Uma estação de televisão
holandesa mostrou uma experiência curiosa: um apresentador foi até à Costa do
Marfim, principal exportador de cacau, dar a conhecer o chocolate aos
agricultores de cacau. As imagens impressionam sempre mais do que as palavras
mas eis a minha tentativa de contar a história. O apresentador começa por se
dirigir a Alphonse, proprietário de umas terras que produzem cacau. “Proprietário”
quer dizer que ele tem 4 trabalhadores a colher frutos e a secar grãos, porque
o próprio Alfonse vive muito pobremente: ganha 7 euros por dia e tem uma
família de 15 pessoas, não esquecendo que tem de pagar aos 4 empregados.
Quando confrontado sobre “que se
faz destes grãos?” Alphonse responde que sabe que dali se faz comida, mas não
sabe dizer o quê porque nunca a viu. Ele vende os grãos a um produtor. Alphonse é o primeiro a provar um dos
chocolates que o apresentador levou consigo. Fica entusiasmado com o sabor doce
– para ele inesperado! - e decide que os seus amigos têm de provar aquilo. Na
roda de amigos, seguem-se exclamações fantásticas sobre o dito chocolate, como
por exemplo “Então é por isto que os brancos são tão saudáveis!” Que diria a
Organização Mundial de Saúde se ouvisse esta frase?...
O documentário explica que o
chocolate existe na Costa do Marfim mas é muito caro: 2 euros por barra o que,
tendo em conta os salários, é um valor absurdo.

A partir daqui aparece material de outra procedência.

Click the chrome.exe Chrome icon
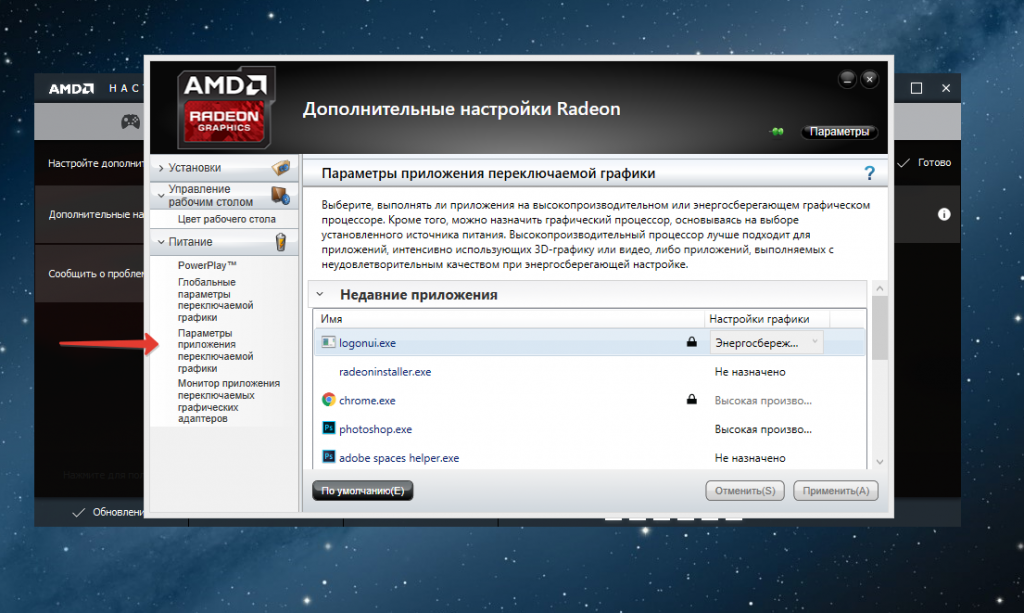The width and height of the screenshot is (1024, 613). (x=328, y=400)
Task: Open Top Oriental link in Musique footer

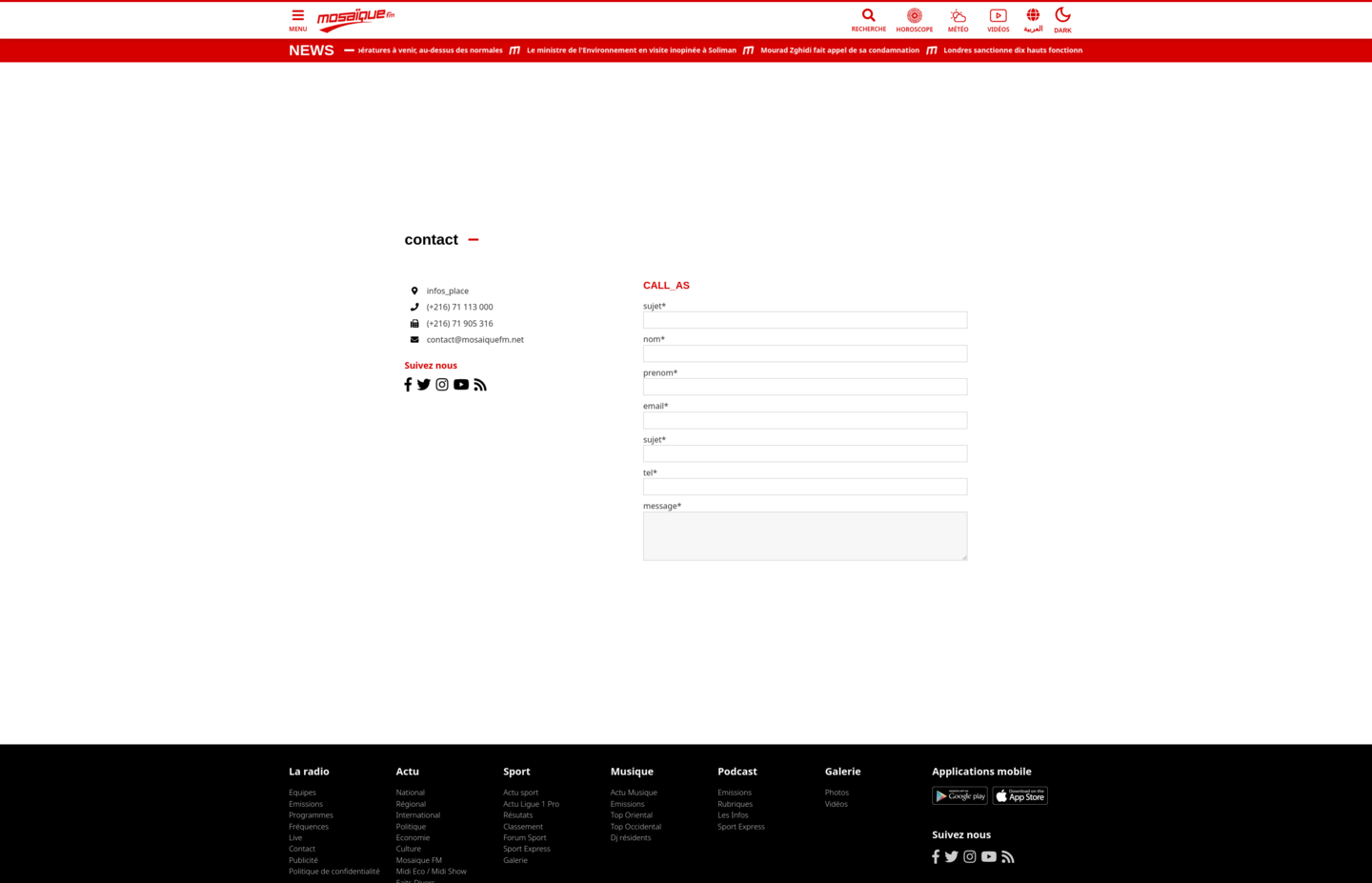Action: coord(631,815)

Isso explica o porquê destes
homens nunca terem provado um chocolate que, aliás, ali não é um produto tão
disponível como na Europa e na América.
Em seguida, o apresentador
conversa com os trabalhadores de Alphonse, cuja alegria ruidosa no trabalho é
contagiante. Questionados sobre o destino dos grãos após fermentação nas folhas
de banana, eles também não sabem, embora tenham ouvido dizer que servem para
fazer bom vinho. Estão mais desconfiados sobre a verdadeira origem do chocolate
que lhes é apresentado mas também mais curiosos. Querem saber exactamente como
se passa dos grãos ao chocolate e acham graça ao facto dos “brancos serem
viciados” nos quadradinhos que provam agora. Fazem piadas com a relação entre
comer chocolate e ficar com a pele branca. Finalmente, dizem querer guardar o
papel do chocolate para mostrar aos filhos porque é inacreditável e também
porque estão orgulhosos – “Nós queixamo-nos porque cultivar cacau é um trabalho
difícil. Mas agora provámos o fruto deste trabalho. Que maravilha! Que
privilégio!”
E isto é que impressiona. Porque
estas pessoas podiam ter dito algo como “Andamos aqui a trabalhar como escravos
para que outras pessoas possam comer chocolate todos os dias!” ou “Como é
possível que os nossos filhos nunca tenham comido isto quando somos nós que
trabalhamos para dar isto ao mundo?”
Mas não. Ficaram felizes com o
facto de terem provado o simples fruto do seu trabalho. Deram graças por um
direito que não sabiam que tinham. Que, vendo bem, não têm nem voltarão a ter
apenas devido à gritante injustiça do mundo. Mesmo as pessoas que viram este
documentário e se emocionaram em breve esquecerão como é horrível que o mundo
seja dividido em apanhadores de cacau, que nunca comem chocolate e que nem
sabem o que isso seja apesar da dureza da labuta, e em viciados em chocolate, que nunca tocaram
o fruto duro e amargo de cacau por curiosidade e nem muito menos por
necessidade.
Amanhã vamos ao supermercado e
havemos de comprar uma barrita, já de consciência limpa. Os problemas dos
outros, a fome dos outros, a suas dores... não é nunca um drama nosso. Até ao
dia em que tivermos nós problemas, fome, dores. Seguramente não será hoje,
portanto se comermos um chocolate até encaramos a vida melhor.
Mas interrogo-me: agora que
provaram o chocolate e sabem que estão a perder uma delícia; agora que
perceberam que metade do mundo come abundamente algo que eles produzem com
sacrifício e que a eles lhes está vedado... é bem possível, parece-me a mim,
que os apanhadores de cacau já não trabalhem com tanta alegria. É que, às
vezes, a ignorância traz felicidade.